§ PASSAGE TO READ:
= Ali Barakat =

Lebanese singer

Ali Barakat (born 1980) is a Lebanese singer known for his support of Hezbollah, a Shia Islamist political party and paramilitary group in Lebanon.

== Biography ==
Barakat is the son of Mohammed Barakhat. He is from Southern Lebanon, and his career began in 1997 at age 17 with songs resisting Israel's occupation of the region during the South Lebanon conflict.

Known for his pro-Hezbollah stance, Barakat rose to prominence in 2013 during Hezbollah's involvement in the Syrian civil war, with his music videos receiving hundreds of thousands of views on YouTube. He identifies as a supporter, though not a member, of Hezbollah.

In April 2014, Lebanese authorities issued a summons for Barakat, saying that his songs "harm Lebanon's relations" with Arab countries. One of Barakat's songs called Saudi Arabia, a major supporter of rebel groups in the Syrian civil war, a "terrorist". Barakat was detained in November of that year in the city of Nabatieh.

Lebanese prime minister Hassan Diab received Barakat at the Grand Serail in July 2020. Following the meeting, Barakat quoted Diab as saying that he had entered into a "direct confrontation with the U.S. ambassador Dorothy Shea". After the prime minister's office denied the allegation, Barakat deleted his post on social media.

According to MEMRI, Barakat said in 2021 that he was willing to become a suicide bomber upon the request of Hezbollah leader Hassan Nasrallah.

§ STUDY MATERIAL:
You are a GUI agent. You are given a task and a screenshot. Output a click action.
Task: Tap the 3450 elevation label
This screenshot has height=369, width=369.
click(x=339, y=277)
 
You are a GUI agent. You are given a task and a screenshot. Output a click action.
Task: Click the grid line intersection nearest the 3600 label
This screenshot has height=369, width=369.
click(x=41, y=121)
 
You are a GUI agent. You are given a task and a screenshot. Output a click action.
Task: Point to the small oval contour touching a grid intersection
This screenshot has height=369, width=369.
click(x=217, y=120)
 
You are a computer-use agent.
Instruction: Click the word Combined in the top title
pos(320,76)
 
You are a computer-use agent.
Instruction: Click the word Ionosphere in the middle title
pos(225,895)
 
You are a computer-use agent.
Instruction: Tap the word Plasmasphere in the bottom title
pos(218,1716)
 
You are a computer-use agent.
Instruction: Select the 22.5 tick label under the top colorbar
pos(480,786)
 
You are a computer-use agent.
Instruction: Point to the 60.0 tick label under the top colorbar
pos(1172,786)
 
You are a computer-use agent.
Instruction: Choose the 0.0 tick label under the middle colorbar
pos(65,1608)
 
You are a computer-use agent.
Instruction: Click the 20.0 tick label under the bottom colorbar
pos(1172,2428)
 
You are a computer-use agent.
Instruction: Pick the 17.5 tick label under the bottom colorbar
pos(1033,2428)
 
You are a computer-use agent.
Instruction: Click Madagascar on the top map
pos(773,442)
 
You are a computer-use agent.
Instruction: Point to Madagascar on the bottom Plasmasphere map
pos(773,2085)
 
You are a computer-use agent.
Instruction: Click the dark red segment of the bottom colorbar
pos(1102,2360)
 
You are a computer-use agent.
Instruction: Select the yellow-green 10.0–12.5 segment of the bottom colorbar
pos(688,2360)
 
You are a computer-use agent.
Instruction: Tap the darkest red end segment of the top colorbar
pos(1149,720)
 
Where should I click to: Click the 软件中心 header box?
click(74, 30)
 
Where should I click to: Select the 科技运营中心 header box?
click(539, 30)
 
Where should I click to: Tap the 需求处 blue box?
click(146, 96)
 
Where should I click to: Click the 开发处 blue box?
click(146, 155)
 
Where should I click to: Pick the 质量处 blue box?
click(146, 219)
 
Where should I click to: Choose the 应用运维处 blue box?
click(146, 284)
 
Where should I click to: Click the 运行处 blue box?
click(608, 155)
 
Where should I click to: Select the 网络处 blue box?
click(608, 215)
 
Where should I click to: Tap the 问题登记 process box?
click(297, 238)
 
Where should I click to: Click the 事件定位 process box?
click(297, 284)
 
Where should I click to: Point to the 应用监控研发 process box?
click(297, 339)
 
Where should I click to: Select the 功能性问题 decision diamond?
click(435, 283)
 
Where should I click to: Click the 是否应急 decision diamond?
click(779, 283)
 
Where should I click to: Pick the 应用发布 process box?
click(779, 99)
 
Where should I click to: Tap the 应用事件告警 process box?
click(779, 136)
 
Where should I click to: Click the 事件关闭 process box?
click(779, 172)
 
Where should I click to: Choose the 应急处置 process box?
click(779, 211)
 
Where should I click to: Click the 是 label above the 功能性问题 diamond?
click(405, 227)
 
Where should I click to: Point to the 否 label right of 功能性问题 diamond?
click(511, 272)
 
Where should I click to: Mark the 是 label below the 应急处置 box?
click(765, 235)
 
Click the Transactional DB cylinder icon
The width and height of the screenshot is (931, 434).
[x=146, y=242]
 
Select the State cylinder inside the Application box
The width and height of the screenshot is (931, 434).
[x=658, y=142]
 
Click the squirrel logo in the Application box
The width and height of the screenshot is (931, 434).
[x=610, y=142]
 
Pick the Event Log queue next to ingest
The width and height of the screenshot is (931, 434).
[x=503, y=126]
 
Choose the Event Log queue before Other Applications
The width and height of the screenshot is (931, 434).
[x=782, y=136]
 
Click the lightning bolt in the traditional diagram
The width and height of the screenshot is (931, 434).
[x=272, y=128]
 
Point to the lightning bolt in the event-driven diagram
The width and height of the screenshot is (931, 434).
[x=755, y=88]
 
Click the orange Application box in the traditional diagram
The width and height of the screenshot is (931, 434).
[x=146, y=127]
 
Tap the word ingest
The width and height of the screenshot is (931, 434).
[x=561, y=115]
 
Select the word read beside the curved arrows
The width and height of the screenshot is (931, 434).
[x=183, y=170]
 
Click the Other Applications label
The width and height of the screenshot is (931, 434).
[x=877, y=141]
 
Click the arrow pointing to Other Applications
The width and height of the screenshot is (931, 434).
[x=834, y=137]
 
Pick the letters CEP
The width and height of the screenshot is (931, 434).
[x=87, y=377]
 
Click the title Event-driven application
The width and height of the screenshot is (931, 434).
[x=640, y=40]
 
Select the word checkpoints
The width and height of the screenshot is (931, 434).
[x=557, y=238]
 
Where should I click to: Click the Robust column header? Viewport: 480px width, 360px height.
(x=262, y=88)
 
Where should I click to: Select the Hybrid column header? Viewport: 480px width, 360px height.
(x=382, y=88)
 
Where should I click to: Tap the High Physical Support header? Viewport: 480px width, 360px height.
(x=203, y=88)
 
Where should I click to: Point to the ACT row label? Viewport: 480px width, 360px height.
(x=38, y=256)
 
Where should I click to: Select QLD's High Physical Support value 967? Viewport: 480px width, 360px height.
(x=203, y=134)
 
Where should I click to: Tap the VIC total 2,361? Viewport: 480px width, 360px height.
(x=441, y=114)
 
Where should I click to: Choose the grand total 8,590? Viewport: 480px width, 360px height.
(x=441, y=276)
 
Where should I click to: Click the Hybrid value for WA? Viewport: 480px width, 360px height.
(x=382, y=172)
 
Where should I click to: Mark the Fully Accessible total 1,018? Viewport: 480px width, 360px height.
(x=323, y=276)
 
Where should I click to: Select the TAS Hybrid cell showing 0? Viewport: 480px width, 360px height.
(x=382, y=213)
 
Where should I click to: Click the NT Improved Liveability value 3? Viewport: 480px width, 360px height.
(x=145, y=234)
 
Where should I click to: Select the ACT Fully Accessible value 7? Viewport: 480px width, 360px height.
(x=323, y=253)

§ DIRECTIONS:
Reproduce the entire Ali Barakat article from above, word for word.

§ WRITTEN REPLY:
= Ali Barakat =

Lebanese singer

Ali Barakat (born 1980) is a Lebanese singer known for his support of Hezbollah, a Shia Islamist political party and paramilitary group in Lebanon.

== Biography ==
Barakat is the son of Mohammed Barakhat. He is from Southern Lebanon, and his career began in 1997 at age 17 with songs resisting Israel's occupation of the region during the South Lebanon conflict.

Known for his pro-Hezbollah stance, Barakat rose to prominence in 2013 during Hezbollah's involvement in the Syrian civil war, with his music videos receiving hundreds of thousands of views on YouTube. He identifies as a supporter, though not a member, of Hezbollah.

In April 2014, Lebanese authorities issued a summons for Barakat, saying that his songs "harm Lebanon's relations" with Arab countries. One of Barakat's songs called Saudi Arabia, a major supporter of rebel groups in the Syrian civil war, a "terrorist". Barakat was detained in November of that year in the city of Nabatieh.

Lebanese prime minister Hassan Diab received Barakat at the Grand Serail in July 2020. Following the meeting, Barakat quoted Diab as saying that he had entered into a "direct confrontation with the U.S. ambassador Dorothy Shea". After the prime minister's office denied the allegation, Barakat deleted his post on social media.

According to MEMRI, Barakat said in 2021 that he was willing to become a suicide bomber upon the request of Hezbollah leader Hassan Nasrallah.